The Grimme-Preis ("Grimme Award"; prior to 2011: Adolf-Grimme-Preis) is one of the most prestigious German television awards. It is named after the first general director of Nordwestdeutscher Rundfunk, Adolf Grimme. It has been referred to in Kino magazine as the "German TV Oscar".

The awards ceremony takes place annually at Theater Marl in Marl, North Rhine-Westphalia, and is hosted by the Grimme-Institut. Since 1964, it awards productions "that use the specific possibilities of the medium of television in an extraordinary manner and at the same time can serve as examples regarding content and method". The award was endowed by the German Community College association. One of the first award winners was  in 1964, for his TV movie Sonderurlaub ("Special Leave"), about a failed escape from the German Democratic Republic. Rainer Werner Fassbinder received an honorable mention in 1974 for his film World on a Wire. Since then, German veteran director Dominik Graf has received 10 awards for his various films. Danish director Lars von Trier was awarded a Grimme-Preis in 1996 for his miniseries The Kingdom. Director Christian Petzold has been awarded the prize twice, for his films Wolfsburg and Something to Remind Me. In 2016, the series Deutschland 83 was one of the four recipients in the principal "fiction" category. The TV series Dark became in 2018 the first Netflix series to receive the award.

◆ To do: According to the passage on the Grimme-Preis, where is the awards ceremony held each year?

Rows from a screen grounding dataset

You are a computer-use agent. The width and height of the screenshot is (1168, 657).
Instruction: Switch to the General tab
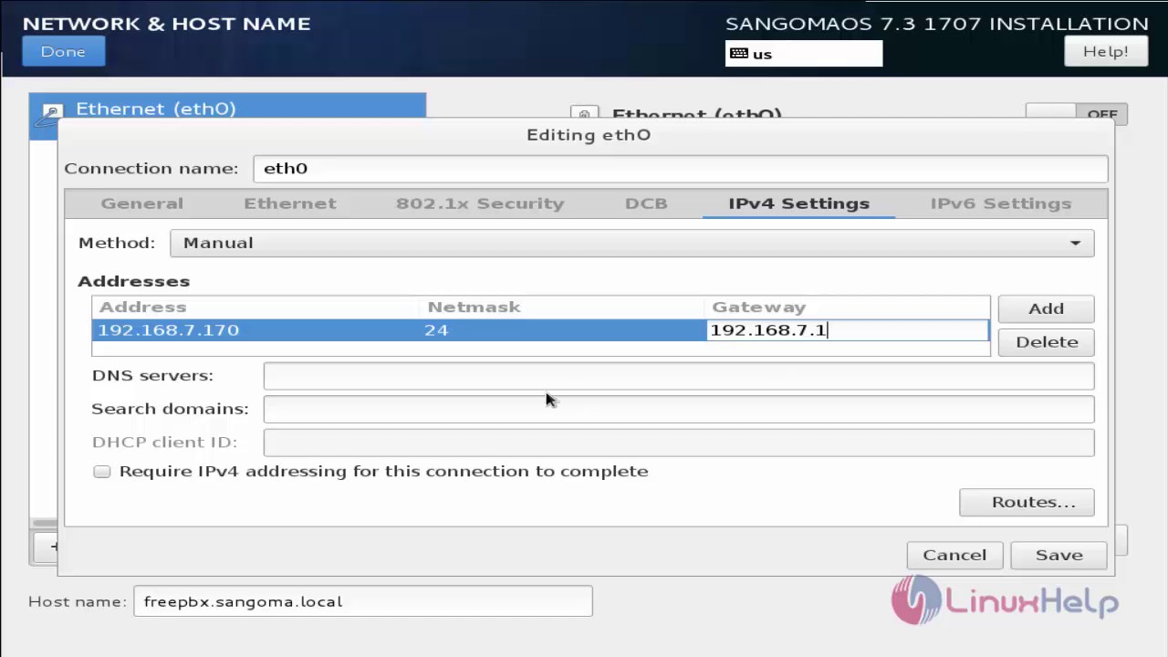(x=142, y=203)
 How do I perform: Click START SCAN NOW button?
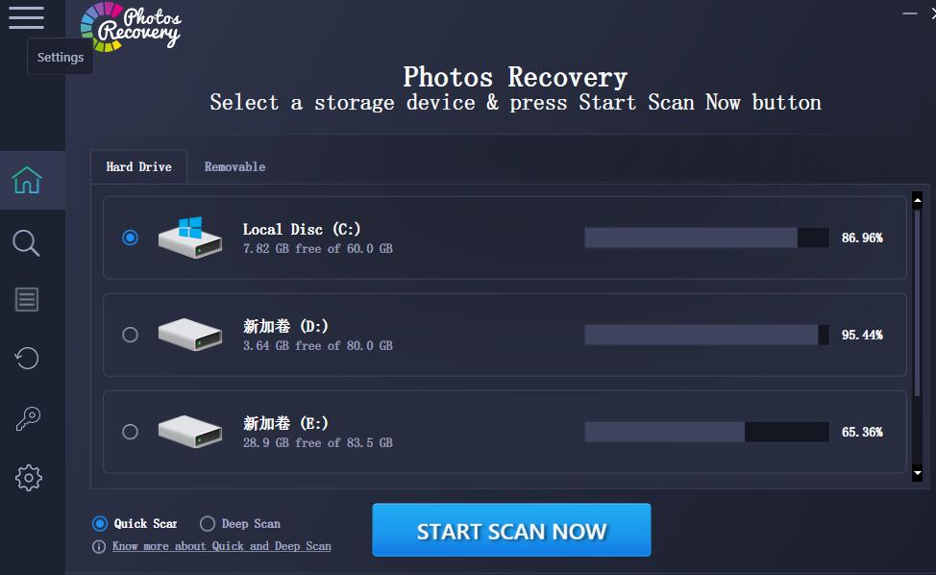coord(511,530)
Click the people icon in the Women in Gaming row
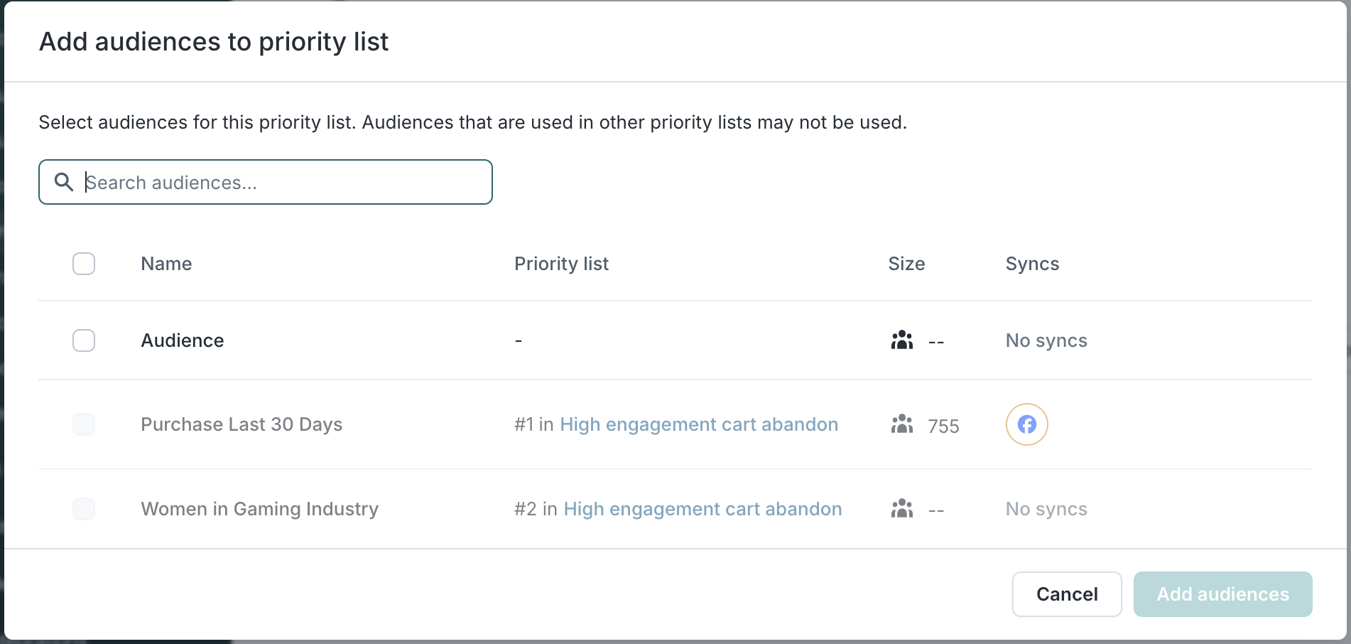Image resolution: width=1351 pixels, height=644 pixels. pos(901,509)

◆ Answer to this problem: At Theater Marl in Marl, North Rhine-Westphalia.